TASK TO COMPLETE: When you reach the line with "Select the main.js editor tab" in the data below, begin printing lines exactly, and stop once the line with "This screenshot has width=651, height=464." has been printed.

LISTED ENTRIES:
>>

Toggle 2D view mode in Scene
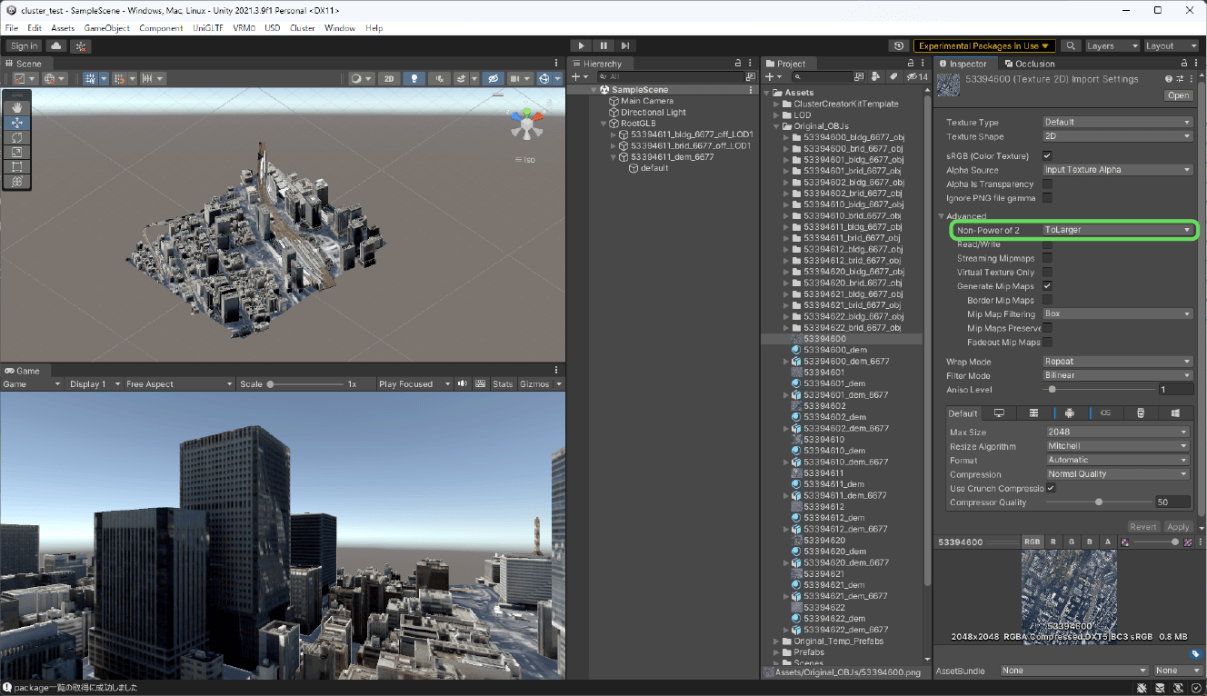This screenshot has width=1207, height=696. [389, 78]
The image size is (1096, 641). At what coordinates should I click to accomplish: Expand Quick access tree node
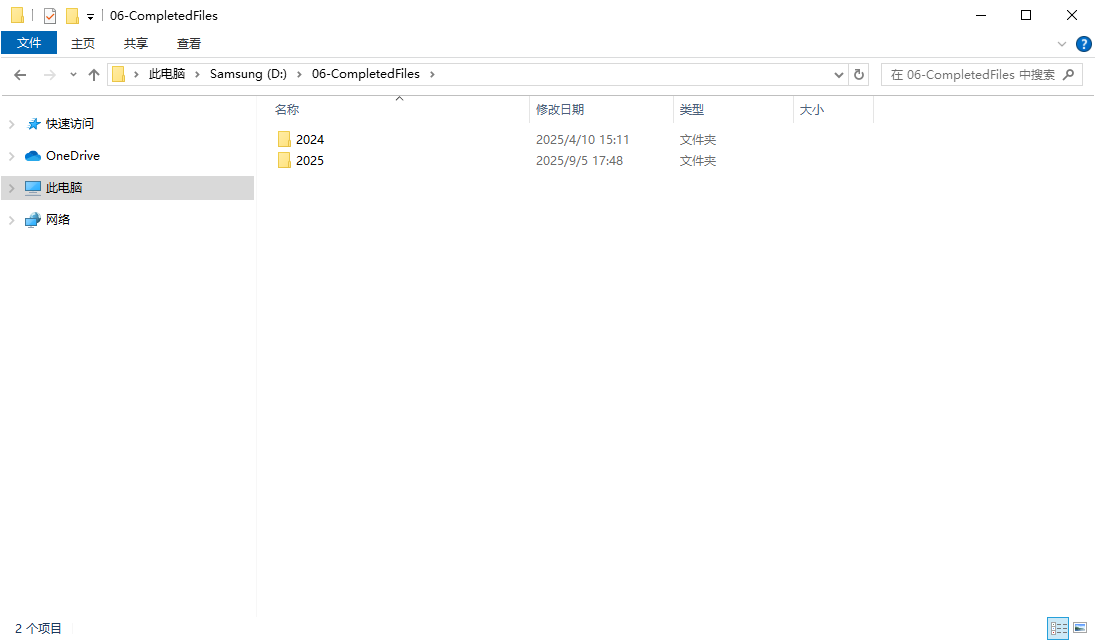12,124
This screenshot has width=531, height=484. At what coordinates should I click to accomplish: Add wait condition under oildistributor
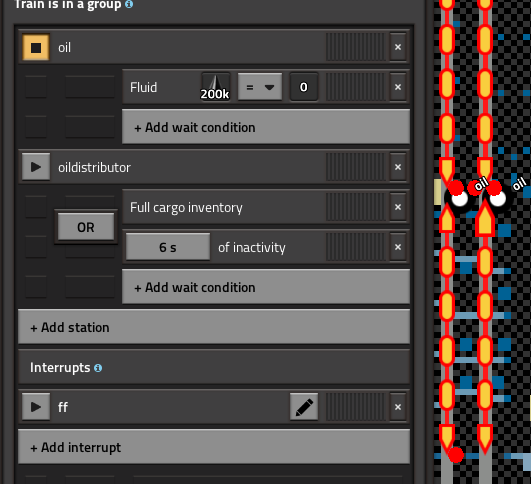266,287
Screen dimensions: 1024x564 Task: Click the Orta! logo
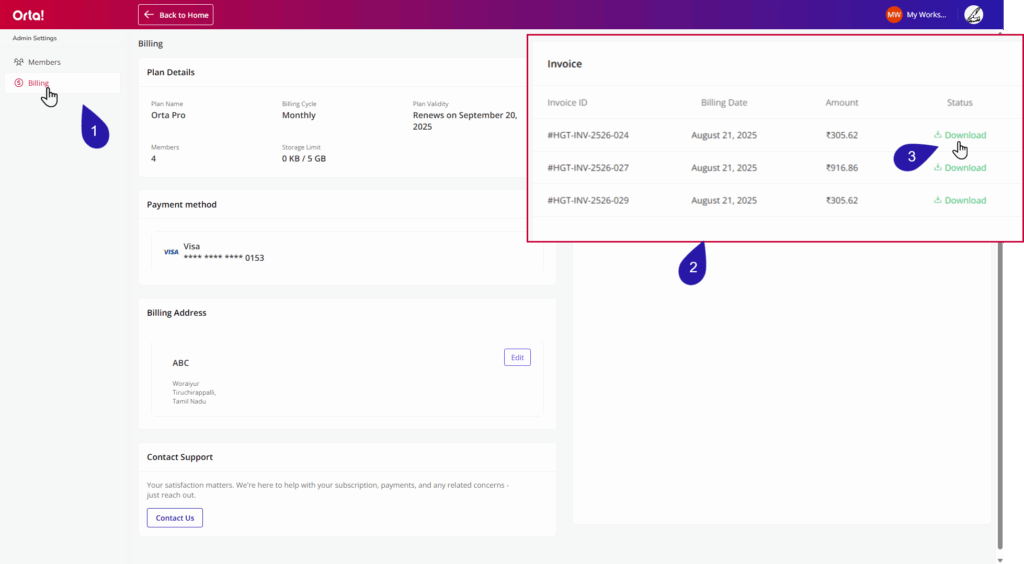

<<
>>

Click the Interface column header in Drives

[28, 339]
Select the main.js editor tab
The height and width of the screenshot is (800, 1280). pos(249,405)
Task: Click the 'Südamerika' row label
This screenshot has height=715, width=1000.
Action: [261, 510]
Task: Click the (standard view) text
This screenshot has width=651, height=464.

<<

SOLUTION:
Select the main.js editor tab
The height and width of the screenshot is (800, 1280). pos(249,405)
Task: Click the 'Südamerika' row label
This screenshot has height=715, width=1000.
Action: [261, 510]
Task: Click the (standard view) text
This screenshot has width=651, height=464.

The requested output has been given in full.